Specifies the time in seconds that the RA server waits for a response from the RADIUS server before the RA server tries to connect to the next RADIUS server. The default value is 5. Specify this parameter only if you specify ExternalRadius for the EnableAccountingType parameter.

Type:UInt32
Aliases:Timeout
Position:Named
Default value:None
Required:False
Accept pipeline input:True
Accept wildcard characters:False

-SharedSecret

Specifies the shared secret between the RA server and the specified external RADIUS server which is required for successful communication between the two servers. Note: The secret is specified in clear text. This parameter can be configured only if the EnableAccountingType parameter is specified to be ExternalRadius.

Type:String
Position:Named
Default value:None
Required:False
Accept pipeline input:True
Accept wildcard characters:False

-ThrottleLimit

Specifies the maximum number of concurrent operations that can be established to run the cmdlet. If this parameter is omitted or a value of 0 is entered, then Windows PowerShell® calculates an optimum throttle limit for the cmdlet based on the number of CIM cmdlets that are running on the computer. The throttle limit applies only to the current cmdlet, not to the session or to the computer.

Type:Int32
Position:Named
Default value:None
Required:False
Accept pipeline input:False
Accept wildcard characters:False

-WhatIf

Shows what would happen if the cmdlet runs. The cmdlet is not run.

Type:SwitchParameter
Aliases:wi
Position:Named
Default value:False
Required:False
Accept pipeline input:False
Accept wildcard characters:False

Inputs

String

UInt16

Byte

UInt32

Outputs

CimInstance

CimInstance

The Microsoft.Management.Infrastructure.CimInstance object is a wrapper class that displays Windows Management Instrumentation (WMI) objects. The path after the pound sign (#) provides the namespace and class name for the underlying WMI object.

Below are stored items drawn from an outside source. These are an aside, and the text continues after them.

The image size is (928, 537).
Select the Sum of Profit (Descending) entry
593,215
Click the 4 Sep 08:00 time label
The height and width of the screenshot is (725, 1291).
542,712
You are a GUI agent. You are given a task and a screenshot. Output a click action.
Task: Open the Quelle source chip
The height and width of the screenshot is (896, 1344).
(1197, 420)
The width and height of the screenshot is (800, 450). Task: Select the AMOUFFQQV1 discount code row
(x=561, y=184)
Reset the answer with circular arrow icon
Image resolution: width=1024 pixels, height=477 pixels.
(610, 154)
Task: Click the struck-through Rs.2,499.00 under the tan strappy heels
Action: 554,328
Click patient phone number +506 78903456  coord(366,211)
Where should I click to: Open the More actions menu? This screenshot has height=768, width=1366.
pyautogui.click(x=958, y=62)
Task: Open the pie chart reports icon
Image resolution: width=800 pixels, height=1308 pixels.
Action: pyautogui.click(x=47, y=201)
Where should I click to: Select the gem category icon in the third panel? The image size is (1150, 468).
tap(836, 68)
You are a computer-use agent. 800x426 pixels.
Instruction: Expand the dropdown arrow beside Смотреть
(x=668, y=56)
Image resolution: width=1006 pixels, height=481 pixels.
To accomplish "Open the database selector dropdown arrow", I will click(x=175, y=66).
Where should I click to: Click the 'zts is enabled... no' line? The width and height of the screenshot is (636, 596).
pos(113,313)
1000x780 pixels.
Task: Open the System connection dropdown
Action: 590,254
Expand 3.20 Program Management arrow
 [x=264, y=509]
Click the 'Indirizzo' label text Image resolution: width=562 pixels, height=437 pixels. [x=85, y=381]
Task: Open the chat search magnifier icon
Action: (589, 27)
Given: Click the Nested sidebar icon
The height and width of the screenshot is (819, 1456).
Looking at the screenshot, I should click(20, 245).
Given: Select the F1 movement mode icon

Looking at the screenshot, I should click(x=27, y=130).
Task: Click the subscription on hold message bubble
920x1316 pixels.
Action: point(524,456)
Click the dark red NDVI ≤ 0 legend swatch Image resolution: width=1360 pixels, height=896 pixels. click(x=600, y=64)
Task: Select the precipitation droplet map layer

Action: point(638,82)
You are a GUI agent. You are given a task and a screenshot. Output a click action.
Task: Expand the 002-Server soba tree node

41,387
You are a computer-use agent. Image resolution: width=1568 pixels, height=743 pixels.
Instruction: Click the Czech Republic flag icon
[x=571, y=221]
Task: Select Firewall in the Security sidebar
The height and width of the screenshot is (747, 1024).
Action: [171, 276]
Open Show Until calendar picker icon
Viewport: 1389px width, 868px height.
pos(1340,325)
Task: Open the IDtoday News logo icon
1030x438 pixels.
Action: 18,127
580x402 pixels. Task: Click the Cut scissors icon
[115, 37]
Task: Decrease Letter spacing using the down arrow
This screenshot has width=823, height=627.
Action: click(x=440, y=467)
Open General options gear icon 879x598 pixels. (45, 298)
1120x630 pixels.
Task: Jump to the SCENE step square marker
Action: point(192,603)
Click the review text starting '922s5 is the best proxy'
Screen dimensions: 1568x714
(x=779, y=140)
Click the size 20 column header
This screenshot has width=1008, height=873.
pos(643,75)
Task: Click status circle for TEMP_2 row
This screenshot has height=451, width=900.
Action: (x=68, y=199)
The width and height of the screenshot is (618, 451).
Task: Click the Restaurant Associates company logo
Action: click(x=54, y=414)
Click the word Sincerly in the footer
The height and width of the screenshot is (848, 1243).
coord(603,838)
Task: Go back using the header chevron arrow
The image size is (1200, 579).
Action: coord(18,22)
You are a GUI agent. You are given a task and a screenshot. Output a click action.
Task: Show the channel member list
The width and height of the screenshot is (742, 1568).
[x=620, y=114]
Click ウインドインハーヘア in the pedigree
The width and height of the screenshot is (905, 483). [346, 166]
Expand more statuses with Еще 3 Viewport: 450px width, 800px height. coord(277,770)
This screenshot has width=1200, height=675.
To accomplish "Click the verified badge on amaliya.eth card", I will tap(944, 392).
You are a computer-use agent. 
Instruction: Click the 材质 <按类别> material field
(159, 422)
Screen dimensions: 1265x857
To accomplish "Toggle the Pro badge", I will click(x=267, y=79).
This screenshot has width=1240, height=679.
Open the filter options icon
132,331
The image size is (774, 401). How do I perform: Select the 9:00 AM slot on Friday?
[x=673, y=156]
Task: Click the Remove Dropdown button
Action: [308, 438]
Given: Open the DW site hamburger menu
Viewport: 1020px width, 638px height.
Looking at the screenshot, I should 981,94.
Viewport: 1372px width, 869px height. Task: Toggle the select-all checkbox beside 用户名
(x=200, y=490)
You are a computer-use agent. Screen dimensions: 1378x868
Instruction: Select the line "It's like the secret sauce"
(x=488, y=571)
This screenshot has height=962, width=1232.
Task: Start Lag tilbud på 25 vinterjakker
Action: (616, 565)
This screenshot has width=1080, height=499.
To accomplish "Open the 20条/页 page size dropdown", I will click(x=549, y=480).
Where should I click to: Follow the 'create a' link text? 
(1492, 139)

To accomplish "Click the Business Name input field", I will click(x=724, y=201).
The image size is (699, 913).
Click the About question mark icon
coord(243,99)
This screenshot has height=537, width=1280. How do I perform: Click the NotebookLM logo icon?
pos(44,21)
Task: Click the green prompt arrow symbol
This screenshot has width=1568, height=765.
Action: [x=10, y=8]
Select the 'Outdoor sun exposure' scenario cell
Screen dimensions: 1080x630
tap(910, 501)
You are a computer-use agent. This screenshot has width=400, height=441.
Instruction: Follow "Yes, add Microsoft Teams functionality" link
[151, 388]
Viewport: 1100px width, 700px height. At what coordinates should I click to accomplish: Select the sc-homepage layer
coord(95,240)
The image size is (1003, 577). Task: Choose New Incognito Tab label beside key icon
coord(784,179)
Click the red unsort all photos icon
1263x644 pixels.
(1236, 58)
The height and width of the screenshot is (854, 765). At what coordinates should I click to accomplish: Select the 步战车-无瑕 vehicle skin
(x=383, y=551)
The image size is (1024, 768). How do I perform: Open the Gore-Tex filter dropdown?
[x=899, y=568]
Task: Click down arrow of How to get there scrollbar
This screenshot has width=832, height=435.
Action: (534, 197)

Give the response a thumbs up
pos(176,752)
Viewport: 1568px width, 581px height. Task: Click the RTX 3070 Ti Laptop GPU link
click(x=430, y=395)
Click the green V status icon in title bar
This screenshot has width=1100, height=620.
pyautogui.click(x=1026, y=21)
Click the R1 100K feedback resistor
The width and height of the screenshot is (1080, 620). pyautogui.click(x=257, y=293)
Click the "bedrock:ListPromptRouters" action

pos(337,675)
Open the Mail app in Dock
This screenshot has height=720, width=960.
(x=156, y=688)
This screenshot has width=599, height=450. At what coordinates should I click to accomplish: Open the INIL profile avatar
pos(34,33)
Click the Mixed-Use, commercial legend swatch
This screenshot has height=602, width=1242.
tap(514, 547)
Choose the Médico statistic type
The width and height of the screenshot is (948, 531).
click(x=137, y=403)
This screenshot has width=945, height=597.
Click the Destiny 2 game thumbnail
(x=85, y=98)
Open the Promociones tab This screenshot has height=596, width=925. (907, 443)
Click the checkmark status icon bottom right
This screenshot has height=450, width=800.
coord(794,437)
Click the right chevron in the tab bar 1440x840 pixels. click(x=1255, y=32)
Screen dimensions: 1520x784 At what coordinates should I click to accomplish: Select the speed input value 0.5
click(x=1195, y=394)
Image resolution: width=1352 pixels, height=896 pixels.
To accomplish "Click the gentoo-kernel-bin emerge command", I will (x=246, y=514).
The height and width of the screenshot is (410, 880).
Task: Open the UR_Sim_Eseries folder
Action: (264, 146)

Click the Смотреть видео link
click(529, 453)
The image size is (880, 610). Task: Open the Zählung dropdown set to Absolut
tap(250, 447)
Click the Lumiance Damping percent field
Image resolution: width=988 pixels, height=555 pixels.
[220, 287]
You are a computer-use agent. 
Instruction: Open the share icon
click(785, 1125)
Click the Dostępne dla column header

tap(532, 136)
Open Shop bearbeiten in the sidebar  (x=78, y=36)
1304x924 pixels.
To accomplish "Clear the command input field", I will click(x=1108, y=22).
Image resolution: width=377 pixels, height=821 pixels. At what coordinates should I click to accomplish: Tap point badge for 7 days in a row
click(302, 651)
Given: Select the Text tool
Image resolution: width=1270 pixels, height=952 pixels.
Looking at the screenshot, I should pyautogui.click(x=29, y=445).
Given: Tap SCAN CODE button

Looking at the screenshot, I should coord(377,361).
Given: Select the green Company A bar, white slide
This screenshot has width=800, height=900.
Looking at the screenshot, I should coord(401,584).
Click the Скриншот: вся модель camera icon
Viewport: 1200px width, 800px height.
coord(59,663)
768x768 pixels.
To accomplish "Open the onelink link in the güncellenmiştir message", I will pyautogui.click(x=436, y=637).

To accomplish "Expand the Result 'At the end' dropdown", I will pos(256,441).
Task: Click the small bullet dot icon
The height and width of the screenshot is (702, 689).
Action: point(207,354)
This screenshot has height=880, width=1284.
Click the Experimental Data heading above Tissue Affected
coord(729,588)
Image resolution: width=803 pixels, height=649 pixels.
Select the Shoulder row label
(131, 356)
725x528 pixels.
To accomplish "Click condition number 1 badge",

The RemoteAccessAccounting object consists of the following properties:

-- The status of RADIUS accounting (Disabled, Windows, or ExternalRadius) and the list of RADIUS servers in the case of ExternalRadius accounting. If there is no external radius accounting enabled, then the list of Radius servers is empty.

-- The status of inbox accounting (Enabled or Disabled) and the associated properties.

-- Time span of the store.

-- Number of used bytes.

-- Percentage of used bytes.

-- Number of free bytes.

-- Percentage of free bytes.

-- Time stamp of the first record in the database.

-- Time stamp of the last record in the database.